JW: SPD Yeşiller hükümeti Kuzey Ren Vesfalya eyaletinde paralı eğitimi planlıyor. Bunlar somut olarak nelerdir?

- Şu ana kadar hükümet tarafından net bir şey söylenmiyor. Ama önümüzdeki yıldan itibaren kayıt yenilenmesinde sömestri başına 50 Euro alınacağı kesin. Birçok milletvekili uzun süre okuyan veya ikinci öğrenimini yapanlardan her halükarda 500-650 Euro alınacağına dair açıklamalar yapıyorlar.

JW: Öğrencilerin eleştireleri nelerdir?

- Herşeyden önce öğrenim ücretleri eğitimin serbestçe yapılmasını daha da sınırlandırıyor. Daha şimdi bile sadece iyi kazanca sahip ailelerin çocukları liseyi bitirebiliyor veya yüksek öğrenimini yapabiliyorlar.

Şu an öğrencilerden alınacak bu paraların eyalet bütçesine akması planlanıyor. Bizim eleştirilerimiz daha çok paraların nereden geldiğine yönelik. Yani öğrencilerden gelmesine. Biz öğrenimin genel vergilerle finanse edilmesinden yanayız. Yoksa öğrencilerin bireysel katılımıyla değil.

JW: Köln Üniversitesi’nde dün öğrencilerin genel toplantısı yapıldı. Köln’de de diğer şehirlerde olduğu gibi boykota mı gidilecek?

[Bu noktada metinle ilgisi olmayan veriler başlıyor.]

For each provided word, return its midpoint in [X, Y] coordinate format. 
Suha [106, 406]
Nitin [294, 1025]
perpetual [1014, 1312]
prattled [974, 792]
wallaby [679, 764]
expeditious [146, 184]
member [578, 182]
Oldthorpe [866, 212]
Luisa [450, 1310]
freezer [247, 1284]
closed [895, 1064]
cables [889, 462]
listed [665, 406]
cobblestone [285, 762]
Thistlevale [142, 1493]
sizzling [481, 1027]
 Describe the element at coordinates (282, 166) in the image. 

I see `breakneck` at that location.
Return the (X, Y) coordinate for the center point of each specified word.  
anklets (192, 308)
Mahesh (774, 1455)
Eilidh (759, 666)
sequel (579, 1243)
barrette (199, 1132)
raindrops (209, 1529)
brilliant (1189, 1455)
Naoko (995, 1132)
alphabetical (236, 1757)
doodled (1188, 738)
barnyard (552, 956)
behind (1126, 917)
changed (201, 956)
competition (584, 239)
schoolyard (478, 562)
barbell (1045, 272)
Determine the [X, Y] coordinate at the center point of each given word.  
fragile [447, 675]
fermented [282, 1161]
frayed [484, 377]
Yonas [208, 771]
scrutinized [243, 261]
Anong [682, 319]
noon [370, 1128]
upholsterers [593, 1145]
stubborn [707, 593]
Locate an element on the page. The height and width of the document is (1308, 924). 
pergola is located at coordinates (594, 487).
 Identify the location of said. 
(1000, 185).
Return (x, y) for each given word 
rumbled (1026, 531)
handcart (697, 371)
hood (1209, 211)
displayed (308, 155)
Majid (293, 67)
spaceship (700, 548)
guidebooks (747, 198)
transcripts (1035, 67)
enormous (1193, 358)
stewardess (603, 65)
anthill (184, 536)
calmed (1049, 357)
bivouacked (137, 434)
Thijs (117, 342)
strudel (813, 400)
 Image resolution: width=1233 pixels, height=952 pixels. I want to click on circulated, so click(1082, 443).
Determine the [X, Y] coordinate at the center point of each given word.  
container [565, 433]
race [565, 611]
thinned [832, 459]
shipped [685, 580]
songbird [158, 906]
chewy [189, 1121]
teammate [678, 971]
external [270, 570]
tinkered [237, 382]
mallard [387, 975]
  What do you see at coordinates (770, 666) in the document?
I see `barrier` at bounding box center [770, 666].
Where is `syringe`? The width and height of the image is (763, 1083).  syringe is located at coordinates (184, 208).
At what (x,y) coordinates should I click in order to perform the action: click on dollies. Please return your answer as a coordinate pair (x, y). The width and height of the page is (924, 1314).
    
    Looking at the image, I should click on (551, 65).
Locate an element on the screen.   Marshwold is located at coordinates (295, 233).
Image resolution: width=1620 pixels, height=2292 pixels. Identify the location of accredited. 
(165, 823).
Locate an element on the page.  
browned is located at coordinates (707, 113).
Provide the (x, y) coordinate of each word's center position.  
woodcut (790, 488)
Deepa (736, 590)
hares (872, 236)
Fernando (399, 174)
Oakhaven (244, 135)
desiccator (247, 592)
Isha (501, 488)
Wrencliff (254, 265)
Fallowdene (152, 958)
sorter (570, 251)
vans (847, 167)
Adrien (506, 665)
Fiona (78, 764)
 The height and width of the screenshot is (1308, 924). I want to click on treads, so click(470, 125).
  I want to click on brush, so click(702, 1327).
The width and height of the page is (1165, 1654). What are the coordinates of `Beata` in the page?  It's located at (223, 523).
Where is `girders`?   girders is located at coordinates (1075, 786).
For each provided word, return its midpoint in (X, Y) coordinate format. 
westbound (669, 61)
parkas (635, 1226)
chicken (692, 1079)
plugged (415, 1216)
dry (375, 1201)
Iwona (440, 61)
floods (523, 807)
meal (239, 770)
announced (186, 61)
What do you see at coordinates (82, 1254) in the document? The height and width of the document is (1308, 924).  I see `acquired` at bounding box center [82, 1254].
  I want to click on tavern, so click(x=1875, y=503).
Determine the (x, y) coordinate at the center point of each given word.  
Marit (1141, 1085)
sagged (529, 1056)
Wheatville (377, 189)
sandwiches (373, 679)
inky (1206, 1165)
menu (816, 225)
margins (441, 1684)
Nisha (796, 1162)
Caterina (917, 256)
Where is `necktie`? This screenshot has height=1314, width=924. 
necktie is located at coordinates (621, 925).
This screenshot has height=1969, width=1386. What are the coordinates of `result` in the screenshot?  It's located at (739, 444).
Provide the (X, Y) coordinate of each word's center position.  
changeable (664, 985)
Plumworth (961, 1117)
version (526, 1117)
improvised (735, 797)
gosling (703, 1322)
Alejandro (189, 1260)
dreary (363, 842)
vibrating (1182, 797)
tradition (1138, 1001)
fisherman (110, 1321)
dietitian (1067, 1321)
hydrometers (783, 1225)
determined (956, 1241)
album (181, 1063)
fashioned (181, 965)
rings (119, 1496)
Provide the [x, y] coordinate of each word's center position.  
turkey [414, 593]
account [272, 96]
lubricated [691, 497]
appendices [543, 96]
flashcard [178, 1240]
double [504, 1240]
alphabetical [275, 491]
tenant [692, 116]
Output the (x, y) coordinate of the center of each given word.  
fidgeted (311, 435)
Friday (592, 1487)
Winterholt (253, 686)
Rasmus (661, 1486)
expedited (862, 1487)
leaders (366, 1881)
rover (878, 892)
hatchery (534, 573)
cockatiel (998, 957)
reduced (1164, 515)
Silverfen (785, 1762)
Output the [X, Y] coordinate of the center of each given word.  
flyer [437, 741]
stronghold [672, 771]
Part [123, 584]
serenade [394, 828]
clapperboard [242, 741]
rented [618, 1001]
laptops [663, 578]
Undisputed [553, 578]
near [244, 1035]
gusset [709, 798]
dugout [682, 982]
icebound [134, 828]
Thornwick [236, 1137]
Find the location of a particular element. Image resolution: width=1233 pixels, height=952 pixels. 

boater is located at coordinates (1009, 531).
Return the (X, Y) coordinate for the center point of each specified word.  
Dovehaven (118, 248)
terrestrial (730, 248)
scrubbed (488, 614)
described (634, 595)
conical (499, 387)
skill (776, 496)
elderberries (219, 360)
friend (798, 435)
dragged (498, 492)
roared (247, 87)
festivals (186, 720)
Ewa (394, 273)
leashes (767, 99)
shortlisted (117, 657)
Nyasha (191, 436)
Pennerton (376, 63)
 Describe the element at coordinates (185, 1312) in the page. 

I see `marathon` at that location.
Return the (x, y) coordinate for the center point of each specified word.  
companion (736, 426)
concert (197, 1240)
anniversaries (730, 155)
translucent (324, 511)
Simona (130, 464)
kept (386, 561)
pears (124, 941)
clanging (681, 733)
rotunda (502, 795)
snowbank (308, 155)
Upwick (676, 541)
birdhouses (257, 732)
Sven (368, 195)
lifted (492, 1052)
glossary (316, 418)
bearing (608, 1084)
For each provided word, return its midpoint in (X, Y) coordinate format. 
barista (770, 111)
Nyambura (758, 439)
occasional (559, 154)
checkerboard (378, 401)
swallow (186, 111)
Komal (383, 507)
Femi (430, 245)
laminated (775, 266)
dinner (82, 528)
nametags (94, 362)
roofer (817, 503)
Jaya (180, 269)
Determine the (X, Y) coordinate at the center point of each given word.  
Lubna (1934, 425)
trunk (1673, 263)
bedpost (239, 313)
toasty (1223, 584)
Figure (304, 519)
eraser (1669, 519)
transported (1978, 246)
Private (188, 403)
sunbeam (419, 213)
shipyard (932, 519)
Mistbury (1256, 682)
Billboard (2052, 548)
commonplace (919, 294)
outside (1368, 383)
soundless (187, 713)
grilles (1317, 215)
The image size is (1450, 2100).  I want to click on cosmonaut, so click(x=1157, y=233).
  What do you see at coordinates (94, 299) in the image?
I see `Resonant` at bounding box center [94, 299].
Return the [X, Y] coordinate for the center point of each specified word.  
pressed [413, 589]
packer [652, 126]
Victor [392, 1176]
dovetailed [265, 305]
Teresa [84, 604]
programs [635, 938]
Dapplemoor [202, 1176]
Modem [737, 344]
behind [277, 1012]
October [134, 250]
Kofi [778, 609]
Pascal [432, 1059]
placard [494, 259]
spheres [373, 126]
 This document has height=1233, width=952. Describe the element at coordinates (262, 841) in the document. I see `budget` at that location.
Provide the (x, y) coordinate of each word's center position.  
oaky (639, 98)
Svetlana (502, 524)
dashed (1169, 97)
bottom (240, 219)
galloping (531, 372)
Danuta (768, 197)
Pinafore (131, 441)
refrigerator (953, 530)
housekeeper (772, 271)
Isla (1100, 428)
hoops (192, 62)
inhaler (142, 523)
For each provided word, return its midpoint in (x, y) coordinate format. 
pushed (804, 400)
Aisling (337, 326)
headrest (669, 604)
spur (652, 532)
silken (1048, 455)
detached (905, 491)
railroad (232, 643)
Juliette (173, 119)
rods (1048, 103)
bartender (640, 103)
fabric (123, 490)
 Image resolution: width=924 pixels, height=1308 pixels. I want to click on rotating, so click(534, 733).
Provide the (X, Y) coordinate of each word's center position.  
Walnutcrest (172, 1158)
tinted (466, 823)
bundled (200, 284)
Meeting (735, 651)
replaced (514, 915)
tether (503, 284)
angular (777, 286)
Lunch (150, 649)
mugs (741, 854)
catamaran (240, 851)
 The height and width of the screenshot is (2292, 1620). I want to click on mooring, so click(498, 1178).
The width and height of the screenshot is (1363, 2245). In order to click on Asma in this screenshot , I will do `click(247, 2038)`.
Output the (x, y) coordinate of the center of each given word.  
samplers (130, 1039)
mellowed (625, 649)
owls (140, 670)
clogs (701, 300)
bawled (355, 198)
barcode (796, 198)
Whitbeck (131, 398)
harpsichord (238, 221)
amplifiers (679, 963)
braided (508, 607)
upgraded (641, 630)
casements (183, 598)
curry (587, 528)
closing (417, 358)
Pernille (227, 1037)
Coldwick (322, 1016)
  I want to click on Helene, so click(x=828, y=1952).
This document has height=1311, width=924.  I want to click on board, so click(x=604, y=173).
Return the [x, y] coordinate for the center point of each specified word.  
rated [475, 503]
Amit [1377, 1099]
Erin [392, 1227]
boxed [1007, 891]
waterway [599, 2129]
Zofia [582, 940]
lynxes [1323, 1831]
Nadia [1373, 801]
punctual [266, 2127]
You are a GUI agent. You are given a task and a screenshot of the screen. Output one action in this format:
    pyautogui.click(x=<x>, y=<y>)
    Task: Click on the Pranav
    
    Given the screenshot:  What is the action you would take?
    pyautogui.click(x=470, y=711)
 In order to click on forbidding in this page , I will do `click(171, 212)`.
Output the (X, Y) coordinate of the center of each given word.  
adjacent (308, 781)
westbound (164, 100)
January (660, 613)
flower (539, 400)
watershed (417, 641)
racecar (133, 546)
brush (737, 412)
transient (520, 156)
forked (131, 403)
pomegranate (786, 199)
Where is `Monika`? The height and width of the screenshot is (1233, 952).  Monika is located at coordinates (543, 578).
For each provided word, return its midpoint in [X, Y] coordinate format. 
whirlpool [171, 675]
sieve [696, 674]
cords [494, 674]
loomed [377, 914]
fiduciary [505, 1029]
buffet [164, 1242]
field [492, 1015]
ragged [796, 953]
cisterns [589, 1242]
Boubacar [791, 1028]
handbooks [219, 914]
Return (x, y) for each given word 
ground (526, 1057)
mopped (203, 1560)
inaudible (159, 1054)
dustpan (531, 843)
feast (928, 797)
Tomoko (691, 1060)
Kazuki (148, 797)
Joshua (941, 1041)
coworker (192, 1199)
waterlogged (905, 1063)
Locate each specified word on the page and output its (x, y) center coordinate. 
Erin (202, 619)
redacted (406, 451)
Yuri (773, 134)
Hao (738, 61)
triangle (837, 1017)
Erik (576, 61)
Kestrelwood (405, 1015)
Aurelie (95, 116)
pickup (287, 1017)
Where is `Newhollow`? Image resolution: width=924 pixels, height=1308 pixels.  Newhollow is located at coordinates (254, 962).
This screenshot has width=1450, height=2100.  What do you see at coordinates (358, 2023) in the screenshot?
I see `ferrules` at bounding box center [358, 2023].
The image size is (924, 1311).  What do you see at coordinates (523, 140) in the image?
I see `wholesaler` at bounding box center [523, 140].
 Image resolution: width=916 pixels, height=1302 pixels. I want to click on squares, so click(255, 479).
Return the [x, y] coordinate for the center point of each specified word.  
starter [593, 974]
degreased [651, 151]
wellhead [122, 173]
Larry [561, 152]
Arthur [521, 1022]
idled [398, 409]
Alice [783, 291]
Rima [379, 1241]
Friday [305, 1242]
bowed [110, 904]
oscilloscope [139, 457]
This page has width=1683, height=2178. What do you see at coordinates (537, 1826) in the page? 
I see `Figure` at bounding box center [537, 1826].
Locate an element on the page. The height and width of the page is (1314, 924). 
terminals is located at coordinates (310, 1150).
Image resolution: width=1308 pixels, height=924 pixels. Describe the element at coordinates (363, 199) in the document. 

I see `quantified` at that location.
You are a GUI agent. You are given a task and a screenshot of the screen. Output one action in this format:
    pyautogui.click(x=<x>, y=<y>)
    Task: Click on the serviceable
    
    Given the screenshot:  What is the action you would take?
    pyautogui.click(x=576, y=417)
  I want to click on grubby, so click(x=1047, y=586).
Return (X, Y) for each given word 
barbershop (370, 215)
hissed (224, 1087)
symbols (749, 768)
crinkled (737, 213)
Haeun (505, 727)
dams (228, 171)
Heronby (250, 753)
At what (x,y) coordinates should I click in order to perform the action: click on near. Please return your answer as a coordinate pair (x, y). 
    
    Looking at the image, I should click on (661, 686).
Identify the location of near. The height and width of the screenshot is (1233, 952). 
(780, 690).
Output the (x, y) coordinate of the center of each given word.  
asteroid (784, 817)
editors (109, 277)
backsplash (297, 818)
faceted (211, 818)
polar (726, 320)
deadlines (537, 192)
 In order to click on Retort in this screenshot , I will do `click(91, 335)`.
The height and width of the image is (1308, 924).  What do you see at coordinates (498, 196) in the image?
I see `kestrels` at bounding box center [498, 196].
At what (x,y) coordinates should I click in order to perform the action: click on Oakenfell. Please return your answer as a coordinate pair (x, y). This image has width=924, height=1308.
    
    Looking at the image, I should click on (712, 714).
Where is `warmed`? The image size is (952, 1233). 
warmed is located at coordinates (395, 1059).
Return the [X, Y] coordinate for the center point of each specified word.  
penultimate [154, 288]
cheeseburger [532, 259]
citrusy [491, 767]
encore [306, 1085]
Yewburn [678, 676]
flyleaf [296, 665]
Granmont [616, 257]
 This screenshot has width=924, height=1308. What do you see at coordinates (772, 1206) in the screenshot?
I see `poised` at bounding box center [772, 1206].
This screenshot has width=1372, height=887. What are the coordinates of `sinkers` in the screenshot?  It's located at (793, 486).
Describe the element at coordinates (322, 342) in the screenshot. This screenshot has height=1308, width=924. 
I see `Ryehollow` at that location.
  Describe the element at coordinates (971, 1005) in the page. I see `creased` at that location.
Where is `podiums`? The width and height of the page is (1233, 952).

- Evet. Salı günü uyarı boykotu yaptık. Bunun dışında Pazartesi günü Essen Üniversitesi 10 Haziran’a değin boykot kararı aldı. Duisburg Üniversitesi boykotunu sürdürecek. Ayrıca Wuppertal’daki kolej okulu öğrencileri de boykot yapanlara katıldı.

JW: İşçi grevinden farklı olarak öğrencilerin boykotu ekonomiye zarar vermiyor. Boykot ile politikaya baskı uygulanabilir mi?

- 1993-94 ve 1997-98 kış sömestrilerinde tüm Almanya genelinde yaşanan boykotlarla paralı eğitim ve uzun süre okuyanların okuldan atılmaları ile ilgili saldırılar püskürtüldü. Bu kez de protestolar, yürüyüşler, imza kampanyalarımızla grevi öyle kullanacağız ki, bu planlanan politikaları kabul etmediğimizi göstereceğiz. Bu da politik bir basınç biçimidir.

JW: Bu aralar GATS ile öğrenim sektörünün liberalleşmesi gündemde. Öğrenciler böylesine bir düşmana karşı silahları doğrultmadılar mı?

- Kesinlikle değil. Biz daha çok boykot ve protesto eylemlerini bunlar arasındaki ilişkiyi açığa çıkarmaya yöneltmeliyiz. Örneğin, Almanya ekonomisinin kurumları ile birlikte ücretli öğrenimi kararlaştıran 3 Mayıs’taki ekonomi bakanları konferansının sonuçlarına. Avrupa ve tüm dünyada süren pazarlıklara karşı güçlü dayanışmacı protestolar örgütlemeliyiz.